Ms Haynes works for the Police Force, as I understand it. If she attends to her work with the same care she writes her novels, I’d begin to get a little concerned if she were to be in charge of my patch.
View all my reviews
My rating: 2 of 5 stars
I don’t like stories where ladies go out to a disco for a good time “dancing in that red dress until I caught the eye of someone, anyone, and best of all finding some dark corner of the club and being fucked against a wall” and I like it even less when it’s from ladies who are personnel officers. Sluts who give interviews and hand out important jobs are certainly not by cup of tea. Indeed had I known that there was going to be an abundance of this type of language in the book, I simply wouldn’t have bought it.
However I’d bought it for a song, and whereas some people don’t mind throwing things away which they don’t use, I am not of that ilk. Neither was I going to waste my precious breath complaining to Amazon until they relented to give me my 99p back.

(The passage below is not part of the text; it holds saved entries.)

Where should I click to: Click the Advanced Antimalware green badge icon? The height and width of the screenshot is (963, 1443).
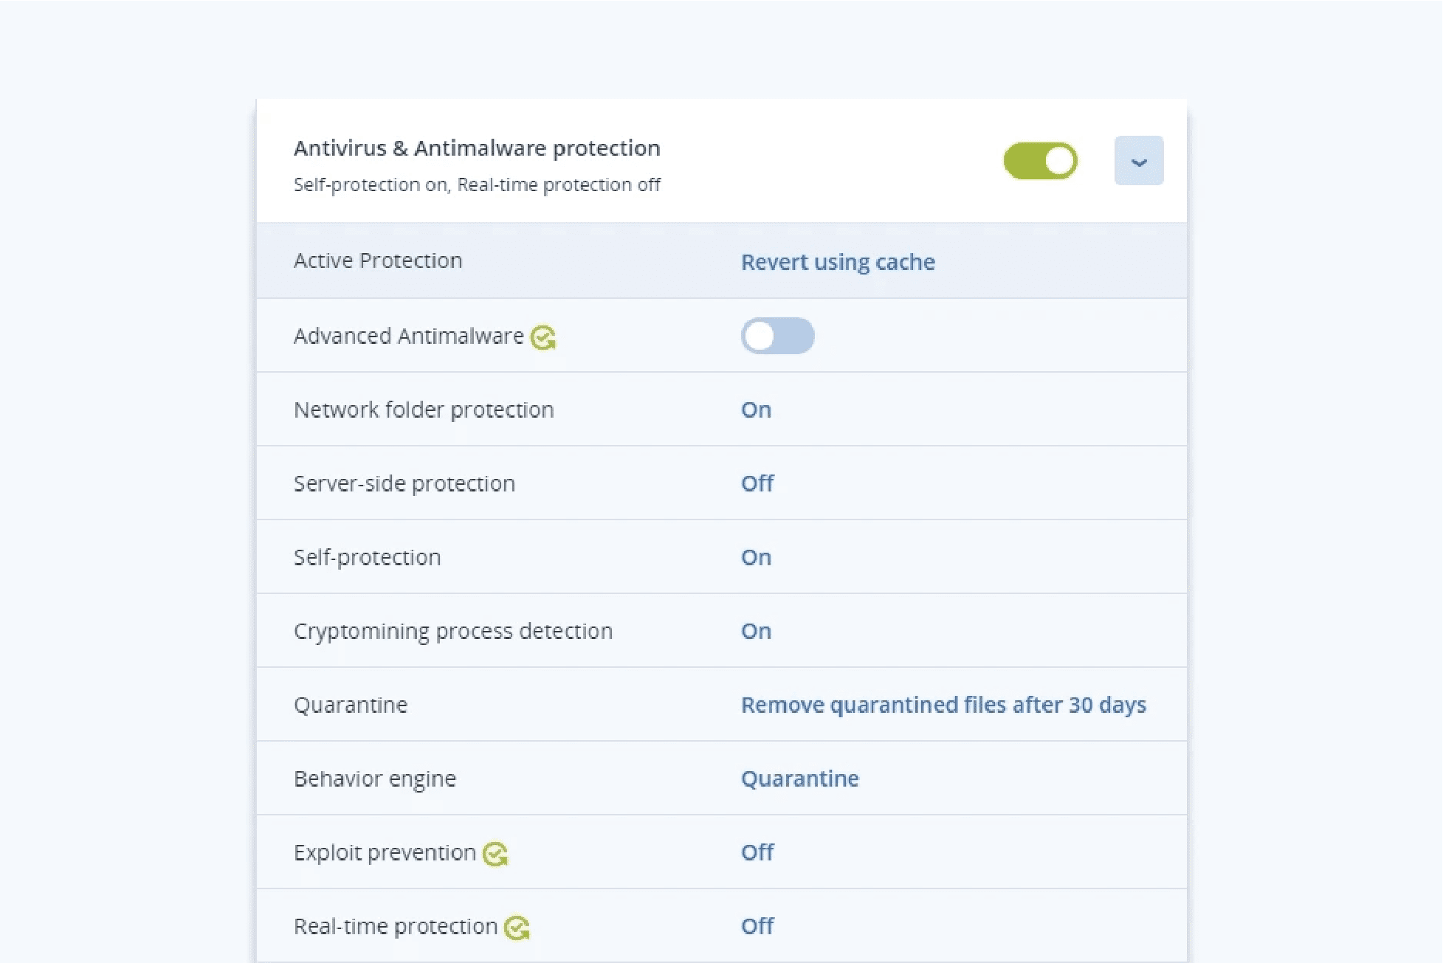pyautogui.click(x=543, y=337)
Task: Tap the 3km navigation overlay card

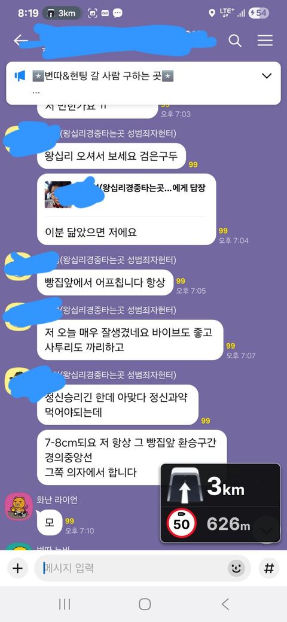Action: (220, 503)

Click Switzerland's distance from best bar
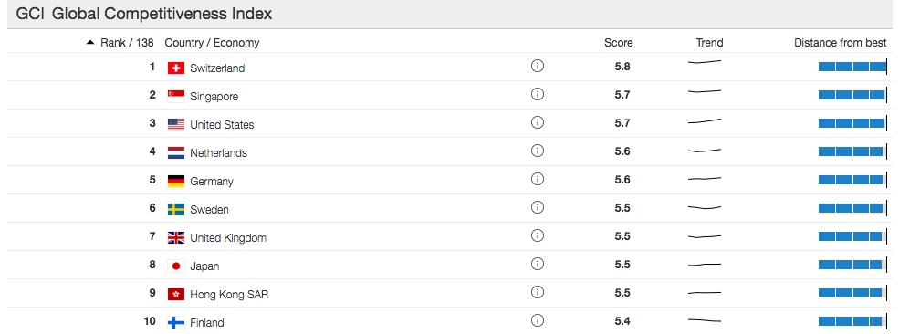(852, 67)
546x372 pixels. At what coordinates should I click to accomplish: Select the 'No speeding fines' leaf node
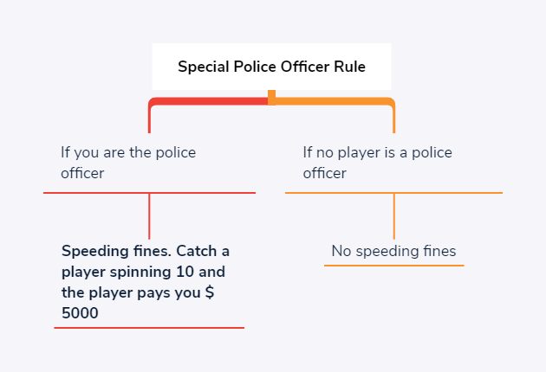point(393,251)
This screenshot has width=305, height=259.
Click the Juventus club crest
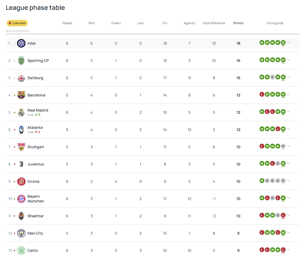click(21, 164)
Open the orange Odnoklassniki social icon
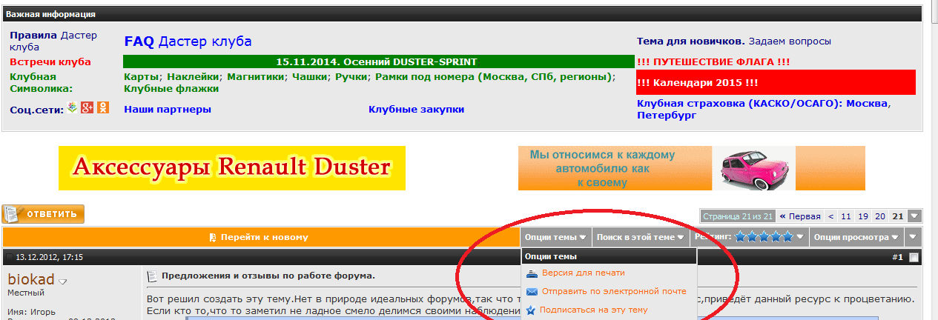The height and width of the screenshot is (320, 938). 102,108
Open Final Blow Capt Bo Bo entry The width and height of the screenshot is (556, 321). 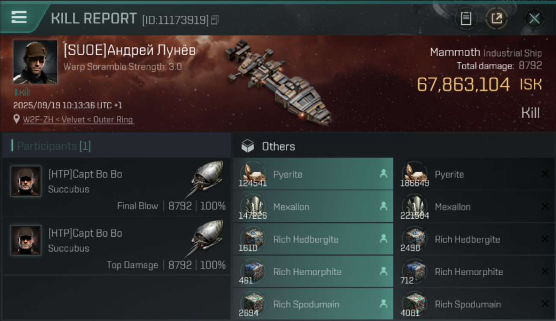86,174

The story opens with a court scene with the two major players, the accused Lee Brightman and the – alleged – victim Cathy Bailey (really! couldn’t the author have picked another surname?). The dialogue doesn’t pick up very well on the Kindle so we see:
MR ---------------------------------------------------------------------
MACLEAN ---------------------------------------------------------------------
MR ---------------------------------------------------------------------
BRIGHTMAN---------------------------------------------------------------------
MR ---------------------------------------------------------------------
MACLEAN ---------------------------------------------------------------------
MR ---------------------------------------------------------------------
BRIGHTMAN ---------------------------------------------------------------------
with the dotted lines being the dialogue. Took a while untangling the skein there. Not a good start at all, so combined with my opening paragraph, which runs on with little if any separation, so it can be tricky seeing who’s saying what. And what is being said is pretty boring.
Nonetheless there were a few things which began to intrigue me slightly: Cathy can only go shopping on even days. She has to check the locks on all her apertures when leaving the flat, starting with the outer window and ending with the front door, and in the right order too. This twanged deep sympathy notes within me from my own past and furthermore when coupled with the realisation that Cathy was entering into an abusive relationship with Mr Brightman, chords in the minor key vibrated inside me, and I was siding with our heroine, desperately hoping she wouldn’t come to too much harm ~ even if she remained a committed two-dimensional character throughout the narrative.
As everything boiled up to a seething climax I sided with Cathy, urging her on to biff, bonk and humiliate and torture the nasty man with everything she’d got. I was jumping up and down clenching my little fists and cheering at the end as loudly as if Tottenham Hotspur had just scored a goal when, all off a sudden:
The tale ended.
We were 91% of the way through the book. The tale had ended. This is the bit where the audience rises and walks out of the cinema, with 9% of the film left to run. I don’t. I have to remain in the cinema until the last credit has been shown, the projecting equipment switched off and the lights have come back on. So I read and read and read, wading through the incredibly dreary bits. The new lover-boy, Stuart, is a one-dimensional being. He is quite attractive for me, but only because “he smells of hospitals”.
The dreary dialogue ends with yet another terribly-formatted court room scene, and after all that an incredibly boring spiel from the authoress relating what gave her the idea, and how she had started to form and draft the book.
Ms Haynes works for the Police Force, as I understand it. If she attends to her work with the same care she writes her novels, I’d begin to get a little concerned if she were to be in charge of my patch.